A estas alturas de la película, está claro para todo el mundo que en esta profesión no hacen falta motivos para entrevistar a Miguel Sáenz y pedir su opinión sobre las cuestiones que nos interesan, así que hemos echado mano de un pretexto: el pasado 10 de octubre, mes de relevancia para los traductores literarios españoles por ser el de su cónclave en Tarazona, Miguel Sáenz fue investido doctor honoris causa en Traducción e Interpretación por la Universidad de Salamanca. Se convertía así en el primer traductor que alcanzaba esa dignidad por su condición de tal en la Universidad española. Maestro reconocido en la profesión, en posesión de un palmarés de galardones que ningún otro traductor español tiene, Sáenz sigue con una actividad frenética entre la traducción literaria, las intervenciones públicas y su trabajo para los organismos internacionales. Es en un hueco de esa actividad, entre Madrid y Viena, cuando responde a este cuestionario para Vasos comunicantes:
–Miguel, la primera pregunta es casi ineludible: ¿Cuál es tu valoración de que un traductor haya alcanzado, en tanto que tal, el máximo rango académico en España?
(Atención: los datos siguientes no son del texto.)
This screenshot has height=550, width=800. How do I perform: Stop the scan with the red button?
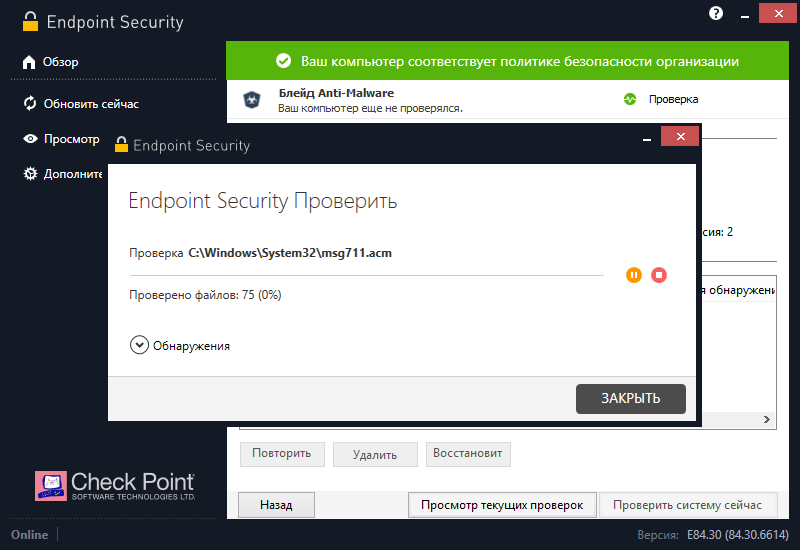click(x=658, y=274)
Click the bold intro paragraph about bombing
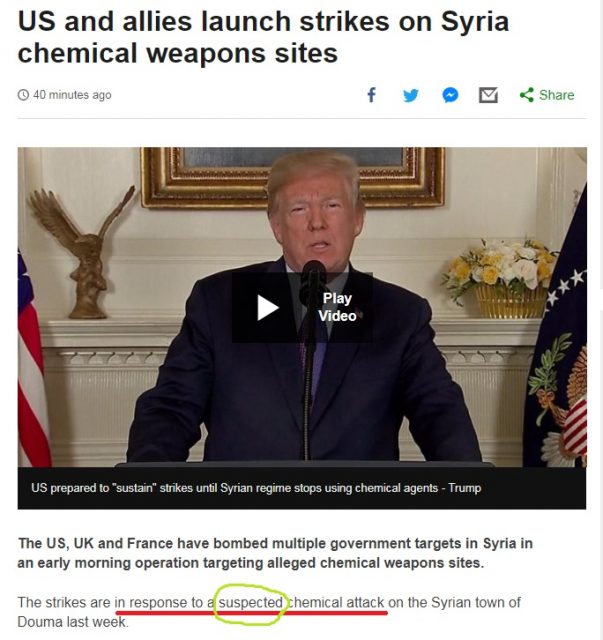Image resolution: width=603 pixels, height=640 pixels. pyautogui.click(x=275, y=553)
–El que un simple traductor haya alcanzado, como dices, el “máximo rango académico” me parece normal. ¿Por qué no? Traducir e interpretar son, sin lugar a dudas, actividades universitarias. Humanidades. Ello no impide, sin embargo, que: a) la Universidad de Salamanca se haya apuntado un tanto al ser la primera en conceder esa distinción, lo que demuestra su espíritu moderno y abierto; b) en mi caso concreto, sin falsa modestia, creo que se equivocó. Quizá fuera sólo una cuestión coyuntural: otros que se lo merecían más habían muerto y los que se lo merecen ya eran demasiado jóvenes. Recuerdo una frase de Unamuno cuando Alfonso XIII se asombraba de que todos los que venían a agradecerle una condecoración decían que era un honor inmerecido: “Y tenían razón, Majestad”.
–Desde esta estación del camino, volvamos un poco la vista atrás: ¿Cómo ocurrió que tú, que habías dedicado los primeros años de tu actividad profesional al mundo jurídico, empezases en el mundo de la traducción, y cómo que después te dedicases a la literaria?
–Todo el que tiene pasión por los idiomas y la literatura acaba traduciendo alguna vez. A veces sólo por gusto. En mi caso, mi primera traducción fue el Derecho Municipal de Otto Gönnenwein, un clásico en la materia. Yo era becario del Instituto Superior de Estudios de Administración Local, para cuya revista hacía reseñas aplicadamente y, cuando pasé el examen de las Naciones Unidas y me fui a Nueva York, el Instituto me ofreció traducir ese libro como colaboración, dado que mi beca duraría casi un año más.
–¿Has seguido traduciendo textos no literarios? No me refiero ya a tu actividad en Naciones Unidas, sino a libros que no sean Literatura en el sentido de “bellas letras”.
–No, no he vuelto a traducir textos no literarios, salvo algún artículo esporádico. No me interesa. Prefiero traducir textos jurídicos o económicos, infinitamente mejor pagados, para las Naciones Unidas.
–¿Cómo fue tu paso a la Literatura?
–Mi primera traducción literaria (salvo algunos poemas de pintores – Arp, Klee, Kandinsky - publicados en Papeles de Son Armadans) fue la Carta breve para un largo adiós de Peter Handke, para Jaime Salinas, entonces director de Alianza 3. Luego, el propio Salinas me encomendó la tarea, evidentemente superior a mis fuerzas, de traducir El rodaballo de Günter Grass. Dos años más tarde, era traductor.
–¿Qué autores han supuesto hitos incomparables en tu vida profesional, y por qué? ¿Qué problemas concretos te han planteado?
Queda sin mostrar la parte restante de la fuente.